A pellet gun won’t kill you. More documented failed attempts from gun suicides being used to shoot self in chest rather than head. A lot more. One guy shot himself three times and still survived. Best bet is the head. Upper ninety percent range for success by simply pointing at the head and pulling the trigger. Personally I think gun shot statistics are more accurate since you can’t cover up a failed attempt after you have pulled the trigger, poisoning doesn’t have that high of a success rate and there are plenty attempts that go unreported, such as yours, so I would bet they are even lower. Same with hanging, execpt strangulation gets mixed in with this so that throws everything off. Actual hanging by rope, garanteed death just a matter of time variances. I wouldn’t text or call you will most likely survive. A proper drop and positioning of the knot would break the neck though.
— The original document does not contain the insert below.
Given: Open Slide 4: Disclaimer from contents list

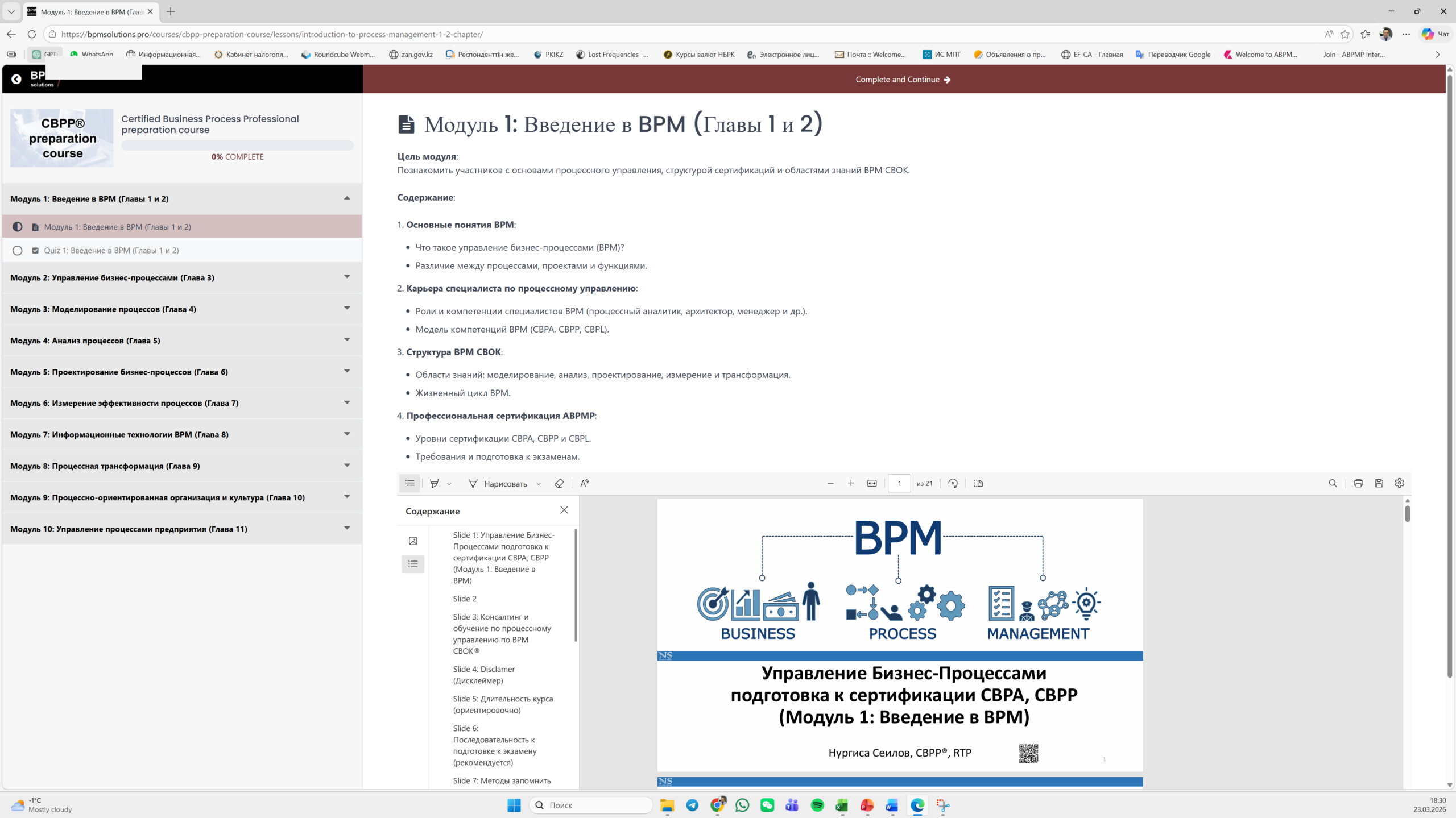Looking at the screenshot, I should tap(484, 675).
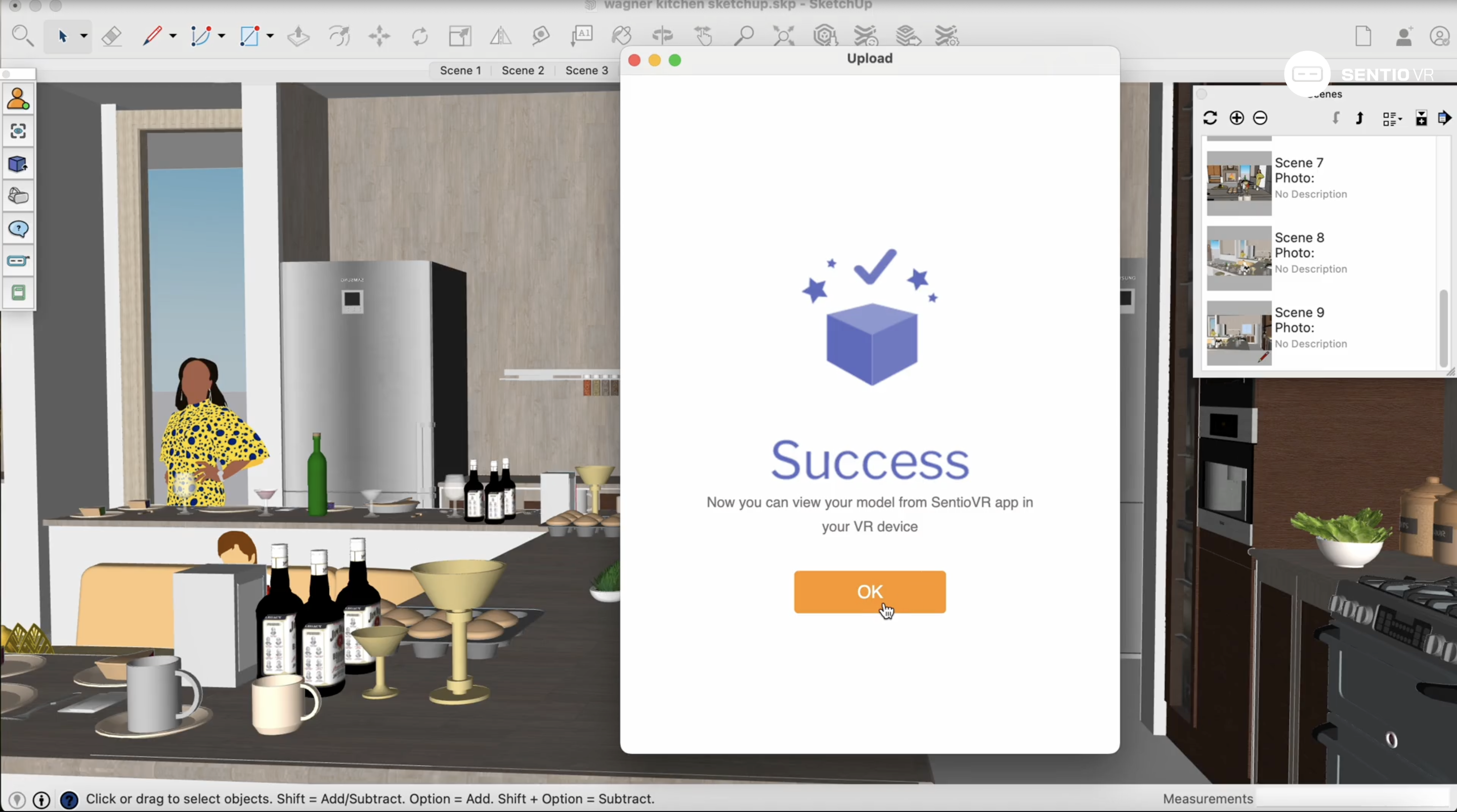
Task: Add a new scene with plus icon
Action: (1236, 118)

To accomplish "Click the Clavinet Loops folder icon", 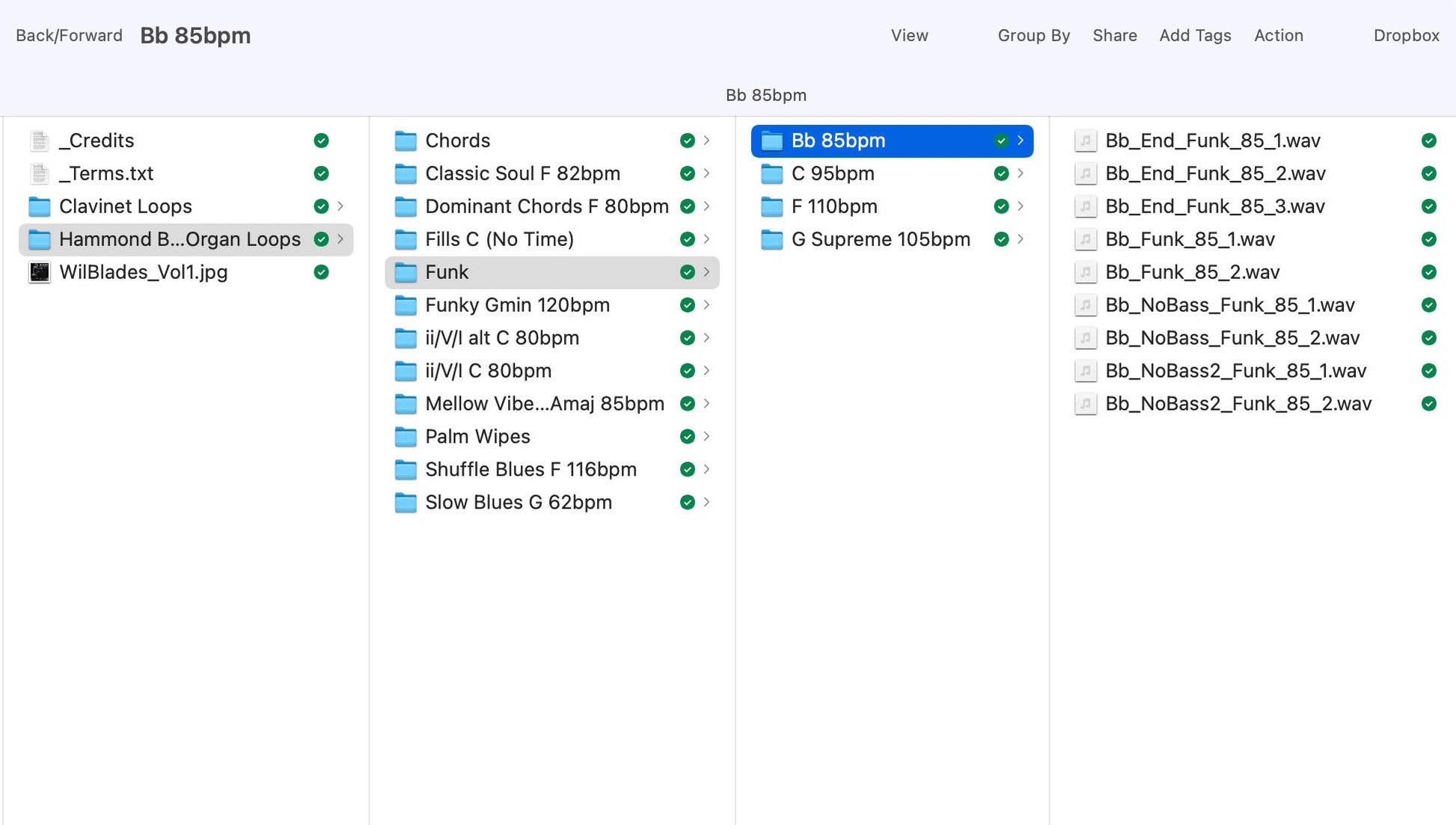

If you did your research not sure how you missed all that, but head shot is most secure choice out of any of them.
People of war those trained to kill mostly suicide by headshot, the rest by hanging and that’s typically do to limited access or means……just think about it. That should say something in itself.
Perhaps it’s not your time….you seem smart and you have a way of expressing yourself. I’m sure your good at other things as well. I would encourage you to press on for a bit and abandon you suicidal idiations if you are able to. Focusing on them merely makes for a pattern that keeps you in them.
I have an extremely morbid sense of humor so this had me grinning. I cannot give you any further explanation than “Fate” It seems to me you have hit a jackpot for turn arounds. Hopefully it’s not temporary.
So it’s now been 3 weeks since my failed suicide attempt. I decided to just try to start over, and just focus on my friends and family. My mom is in pain most of the time ,so she will need help with her 4 foster children. I will get paid to help her, it will be good to spend time with my mom, and it will be a healing experience to try to give meth babies the will to live with love and care. I will also begin teaching yoga classes this Saturday! & the day after Thanks Giving me and my buddies are planning a Danksgiving! So I’m doing better, though I still feel like a shit person. I’m taking baby steps, and they are adding up!
DancinInNovember,
Congratulations! It’s wonderful to hear things are looking up for you. Baby steps are often the best way to go. Focusing on your friends and family as well as helping the children are terrific ideas. And teaching yoga – that’s awesome! I took yoga for a while and it was a real positive. Good for you on all of this.